If IRIs or database IDs are used (see above) and an entity with the same IRI or ID already exists, it is not created again, but overwritten. Two variants for noting the IRI paths are supported:

  • A complete IRI path is given in the id column, for example "properties/languages/iso-de-de".
  • The components of the IRI path are given in the respective columns. The table name "properties" results from the table column (or from a temporary ID). In addition, the entity type "languages" must be specified in the types column so that the IRI path can be derived. The IRI fragment is given in the iri column, for example "iso-de-de".

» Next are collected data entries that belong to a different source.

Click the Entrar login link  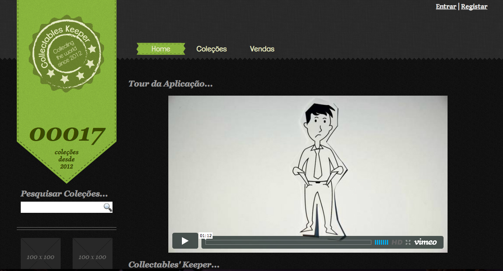pos(446,6)
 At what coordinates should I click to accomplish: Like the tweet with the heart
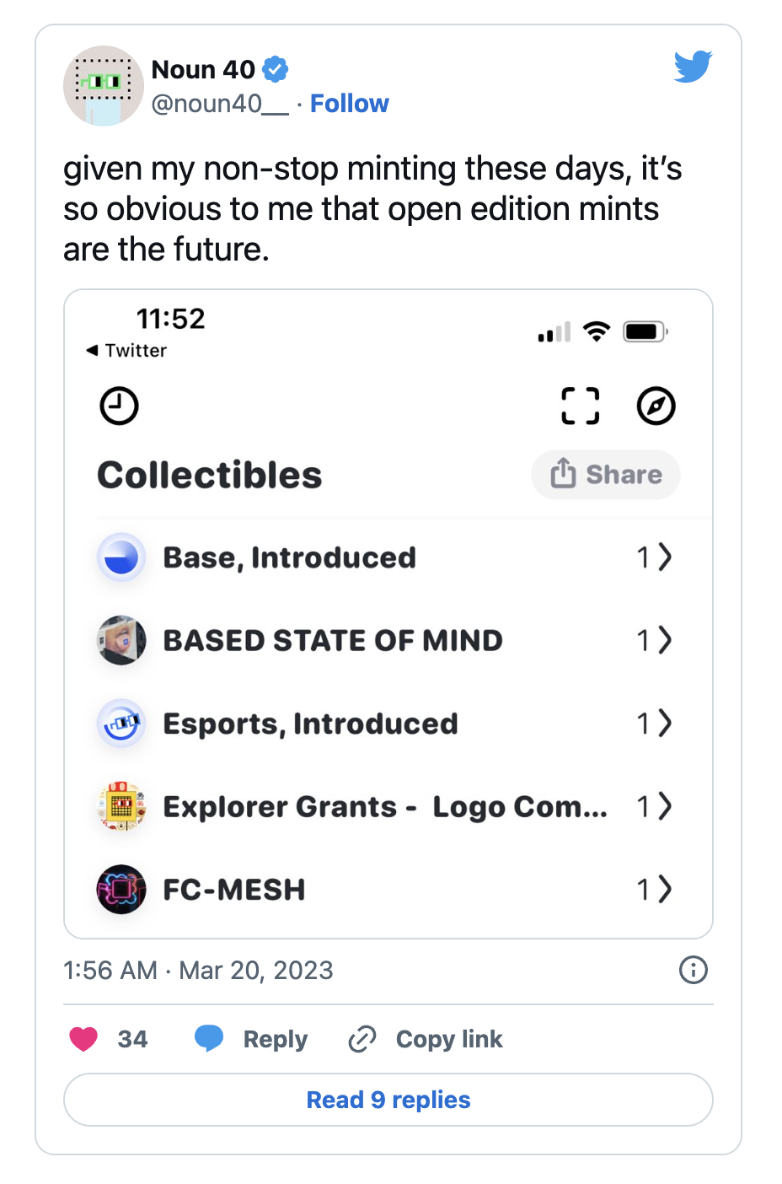point(83,1039)
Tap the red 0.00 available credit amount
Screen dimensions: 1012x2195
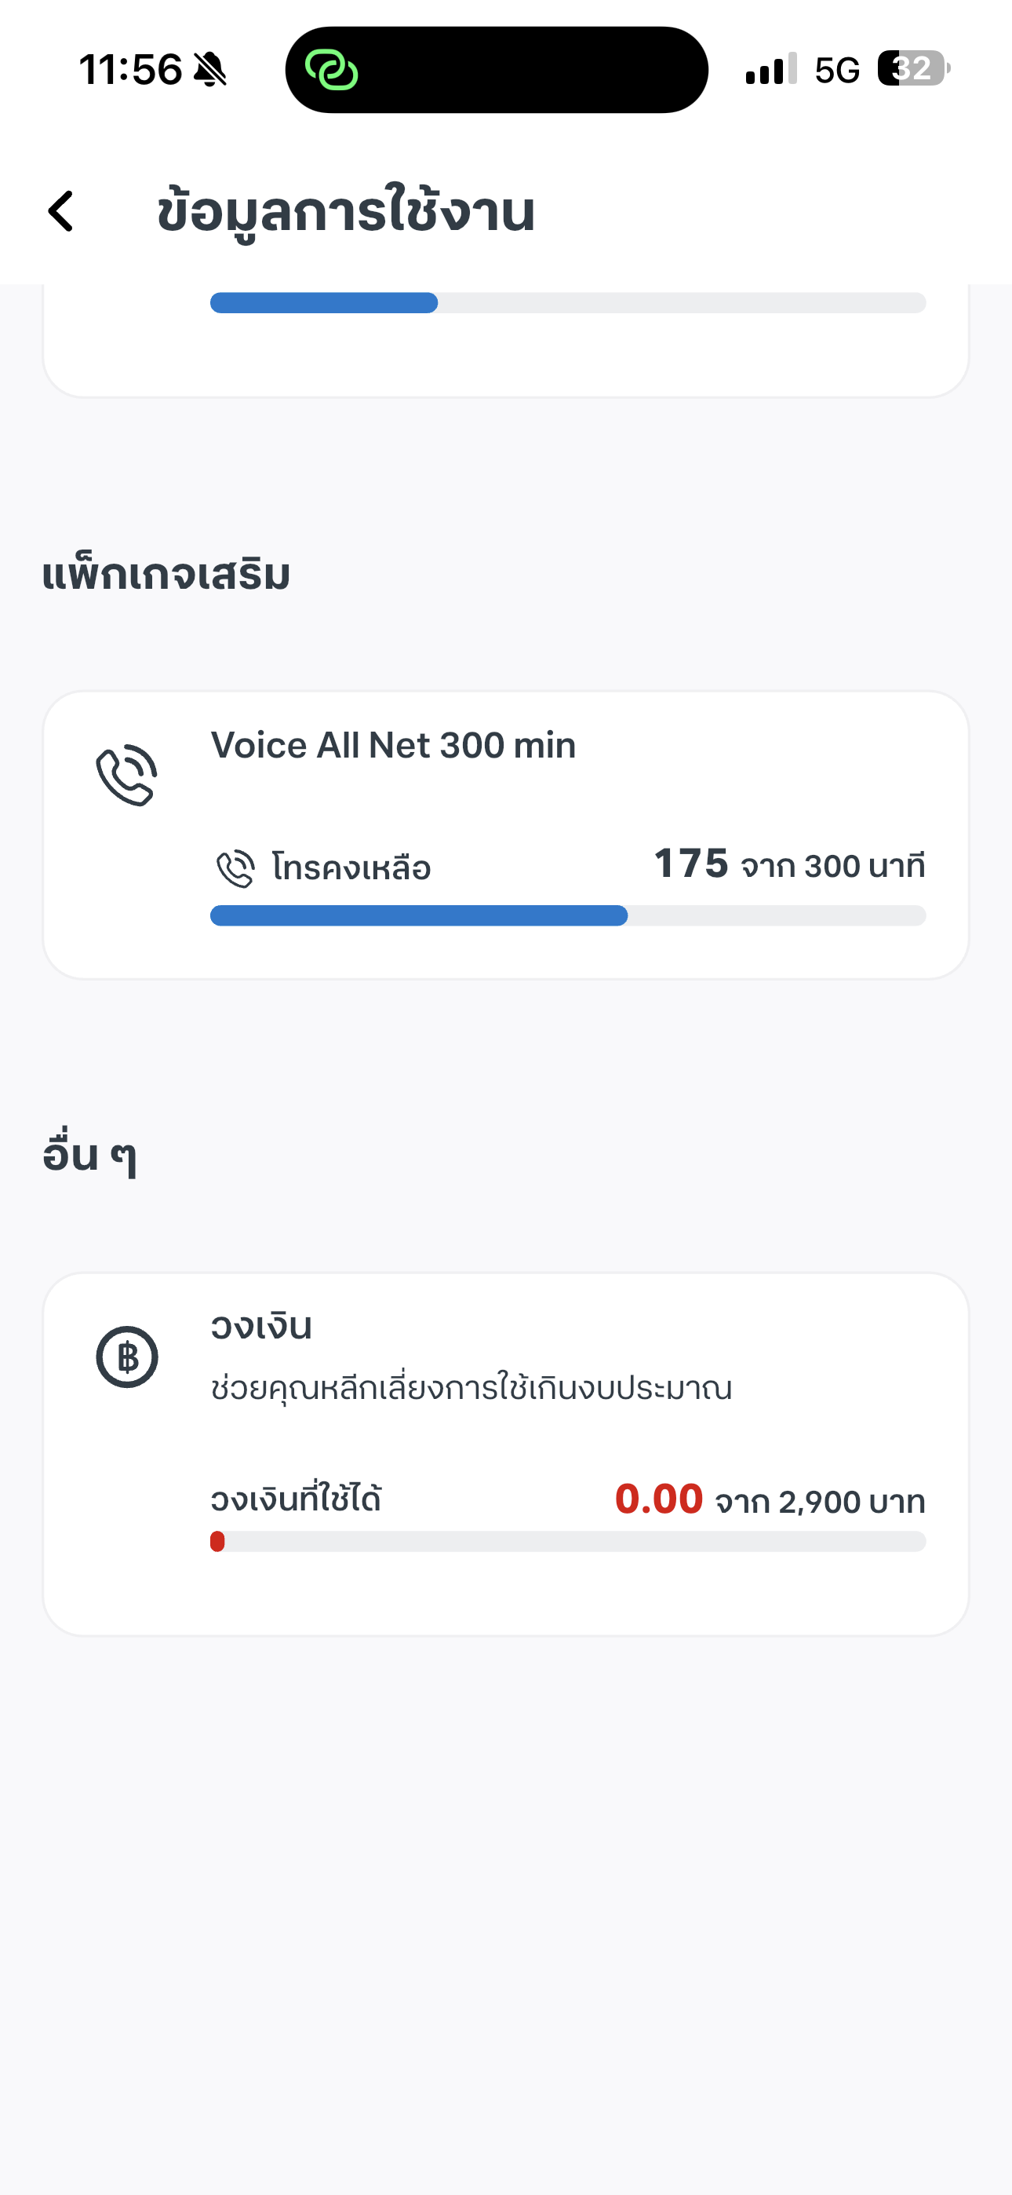pyautogui.click(x=658, y=1499)
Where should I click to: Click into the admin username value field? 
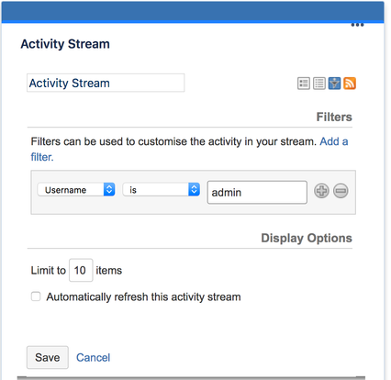coord(257,192)
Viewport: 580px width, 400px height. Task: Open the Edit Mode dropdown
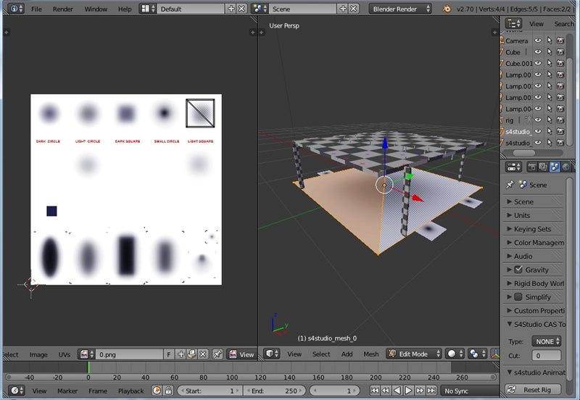(x=413, y=354)
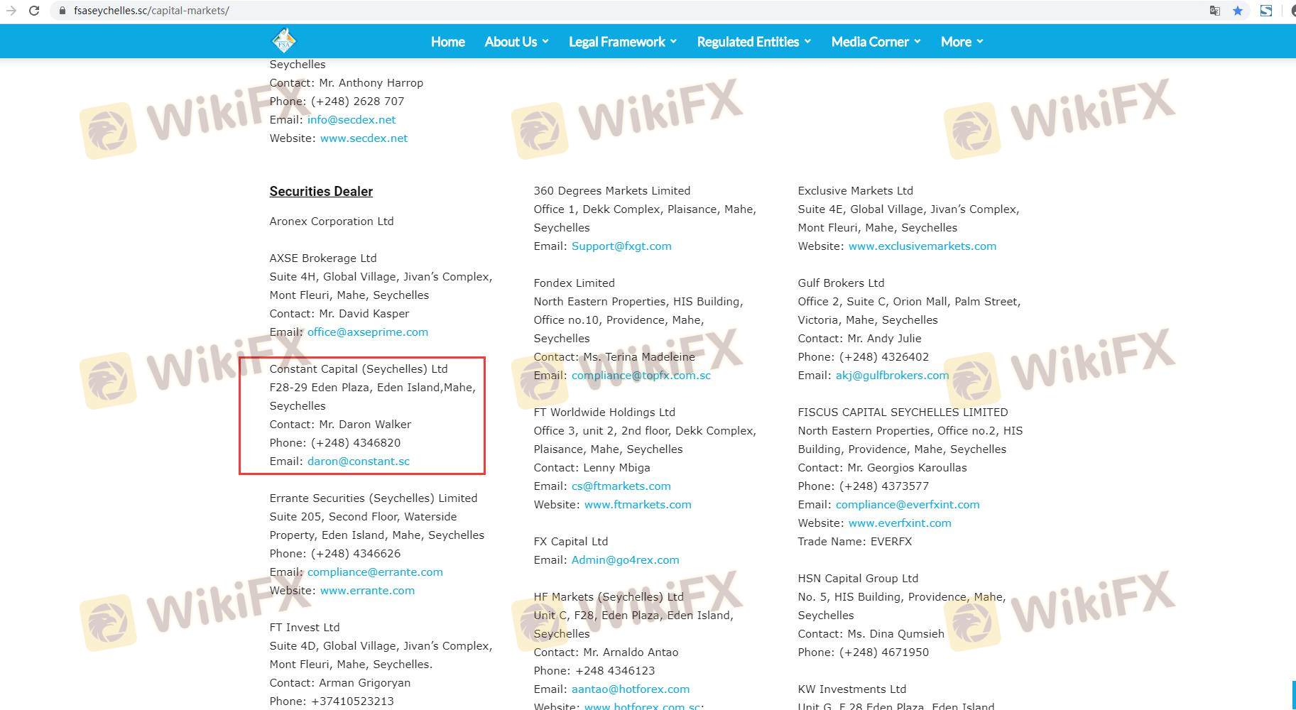Reload the page with refresh icon

coord(33,11)
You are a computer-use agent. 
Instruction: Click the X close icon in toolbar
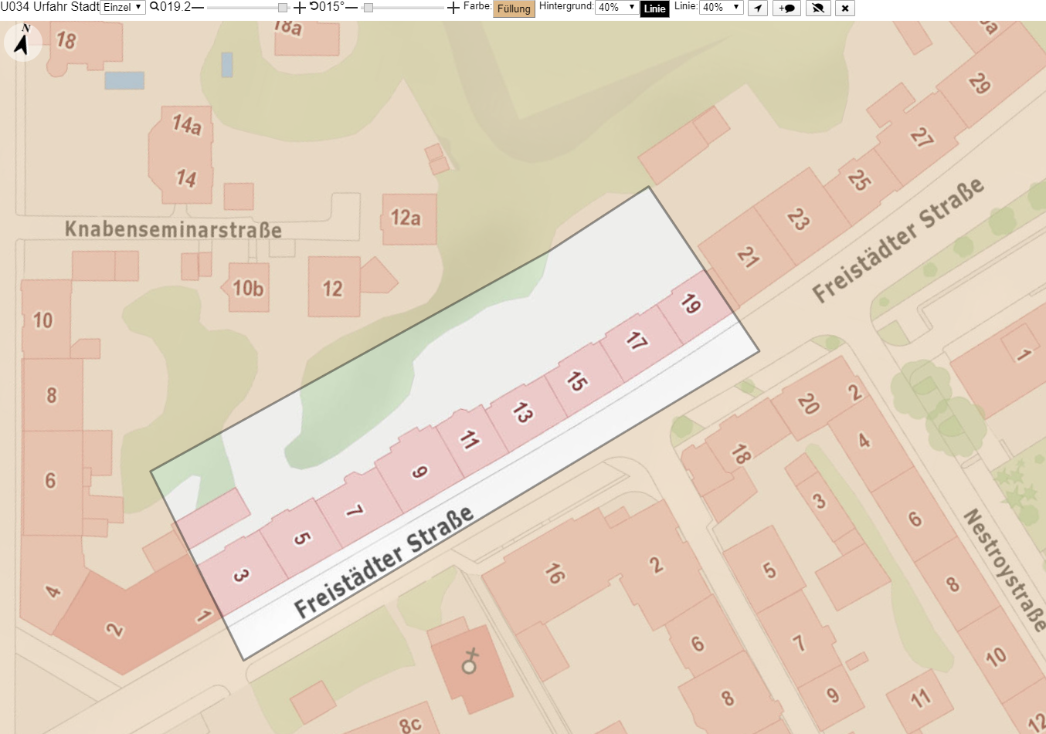pos(845,8)
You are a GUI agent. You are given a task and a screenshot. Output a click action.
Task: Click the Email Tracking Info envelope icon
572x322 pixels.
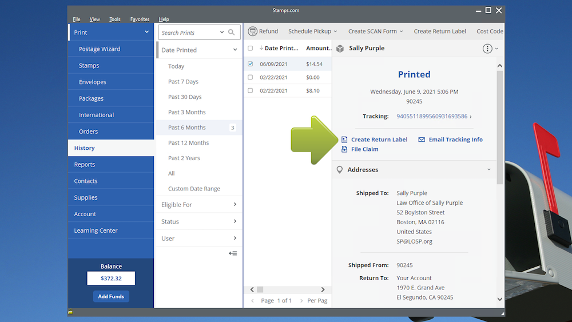pos(422,140)
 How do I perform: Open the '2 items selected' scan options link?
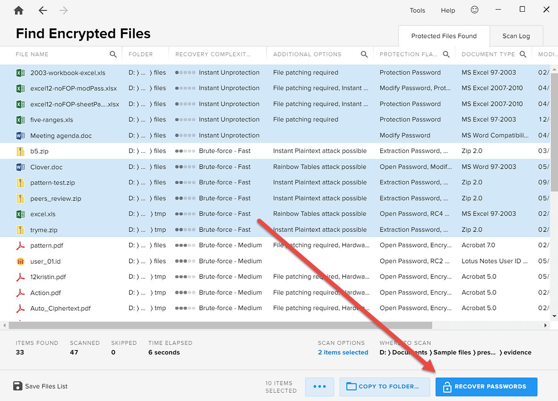pos(343,353)
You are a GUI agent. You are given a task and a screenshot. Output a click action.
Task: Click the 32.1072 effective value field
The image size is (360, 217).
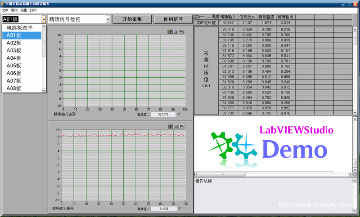coord(162,114)
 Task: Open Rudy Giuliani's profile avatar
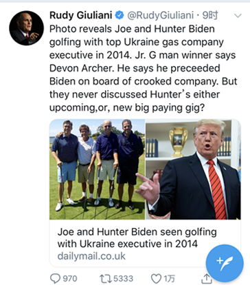[26, 28]
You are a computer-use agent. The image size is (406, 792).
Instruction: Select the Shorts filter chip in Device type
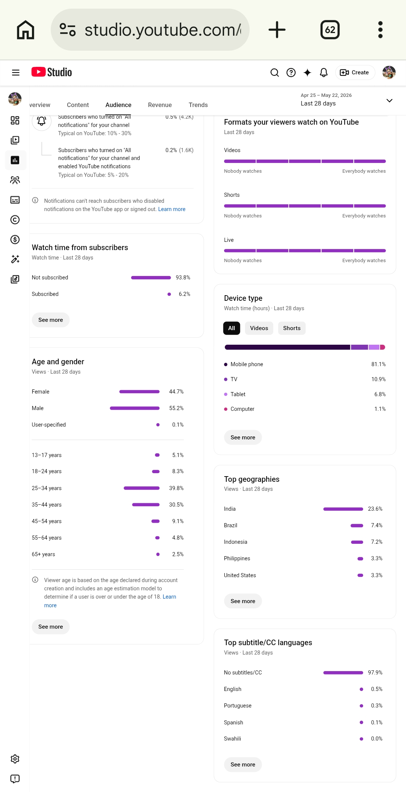(292, 328)
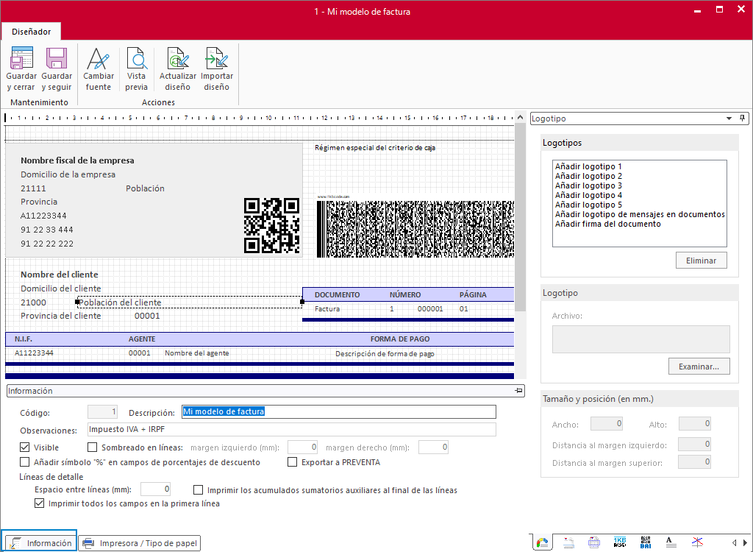The width and height of the screenshot is (753, 552).
Task: Click the Guardar y cerrar icon
Action: pyautogui.click(x=21, y=59)
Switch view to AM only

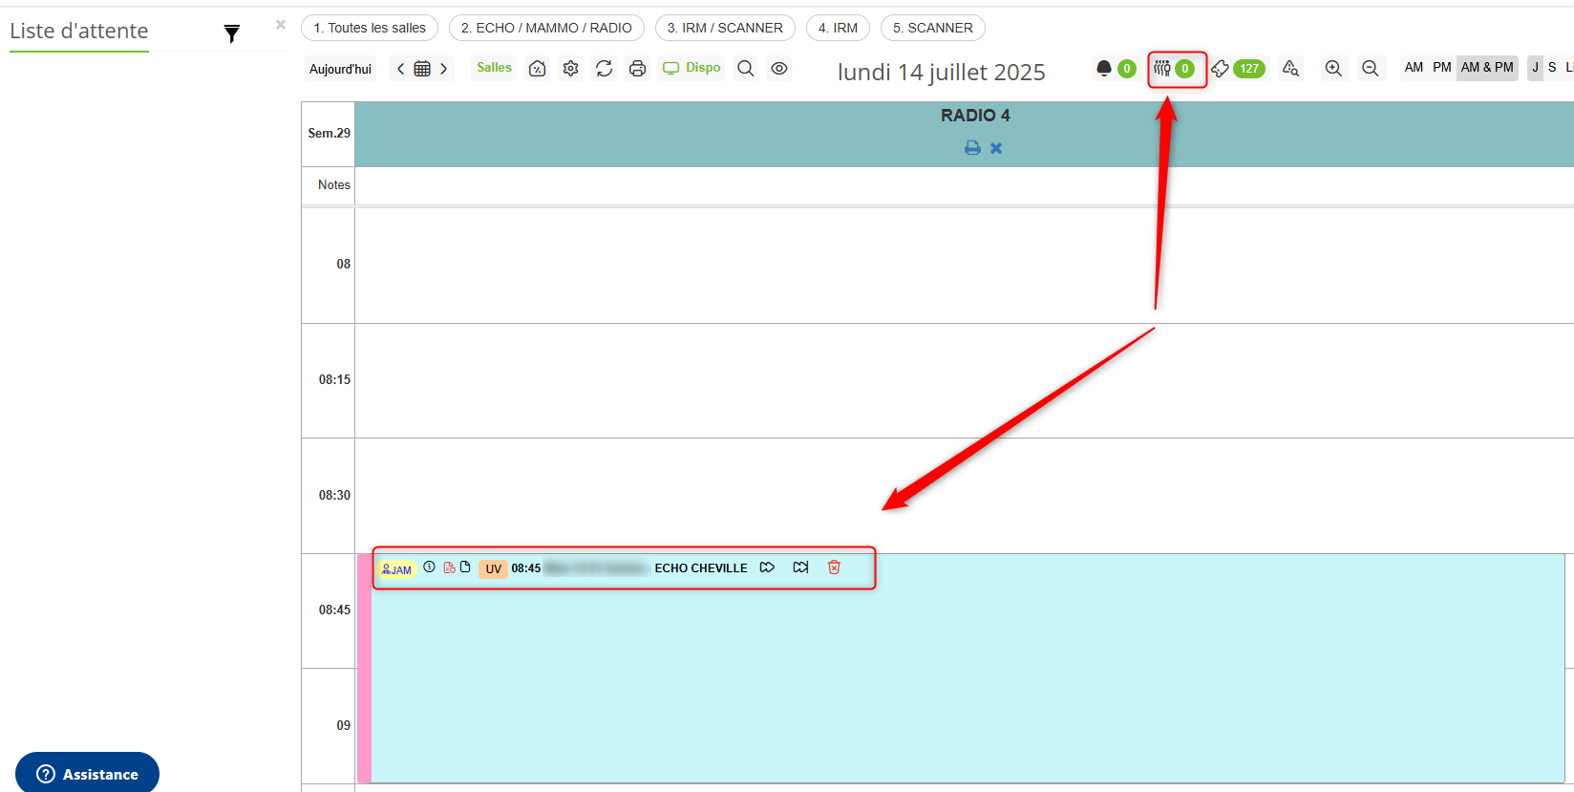[1414, 68]
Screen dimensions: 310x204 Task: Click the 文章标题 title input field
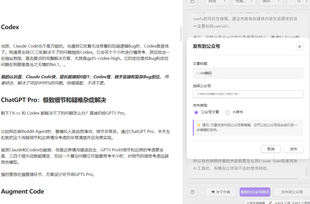click(248, 73)
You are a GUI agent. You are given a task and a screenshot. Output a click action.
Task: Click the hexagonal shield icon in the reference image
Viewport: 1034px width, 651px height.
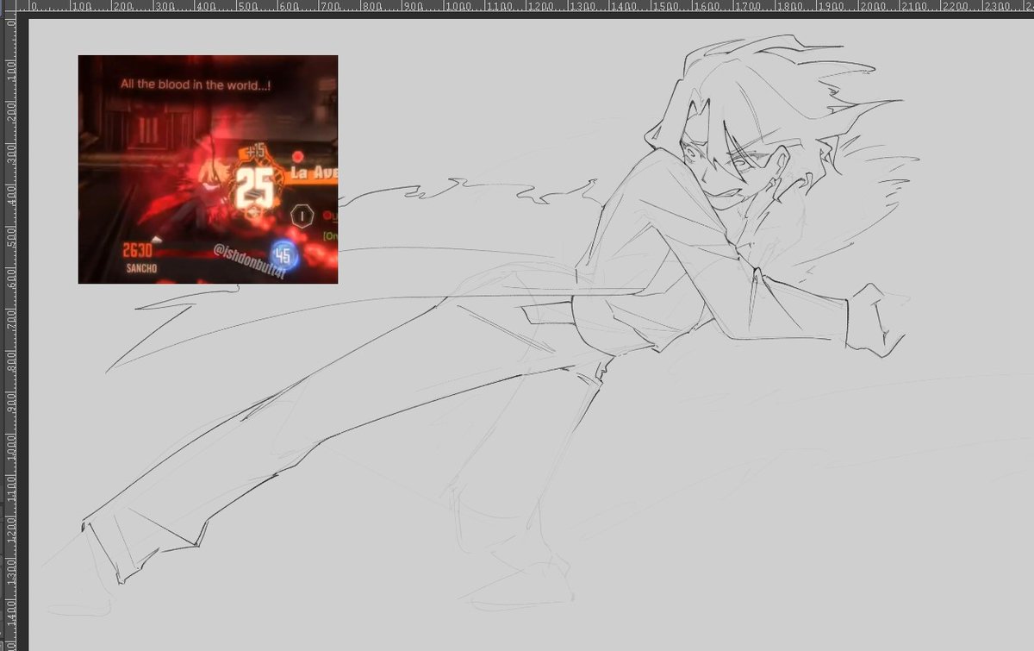click(301, 216)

Further behavior can optionally be controlled via the _action and _fields columns:

  • _action=clear: Entities contained in the current entity are deleted to make room for the following entities. For example, a section can be cleared before new items are imported in the following steps.
  • _action=skip: The entity is not imported, i.e. it is not overwritten and not created. The entity is only included in the import data to serve as intermediary link target or link source.
  • _action=link: The entity is only created if it does not exist yet. You can use this option, for example, to create non-existing properties without overwriting content of existing properties.
  • _fields: All tables in an import file share the columns. This is how the comment of a section as well as the text of an item both are imported from the content field. If the field is empty, it is cleared. Alternatively, the _fields column specifies which fields should be taken into account. List all fields to be considered, separated with commas (note: do not forget the ID fields). For example, this ensures that a comment for a section is not overwritten, but a transcription in an item entity is updated, although the import file contains a shared content column and, thus, an empty comment field would clear the comment of a section by default. If the _fields column is missing or empty, all fields are considered.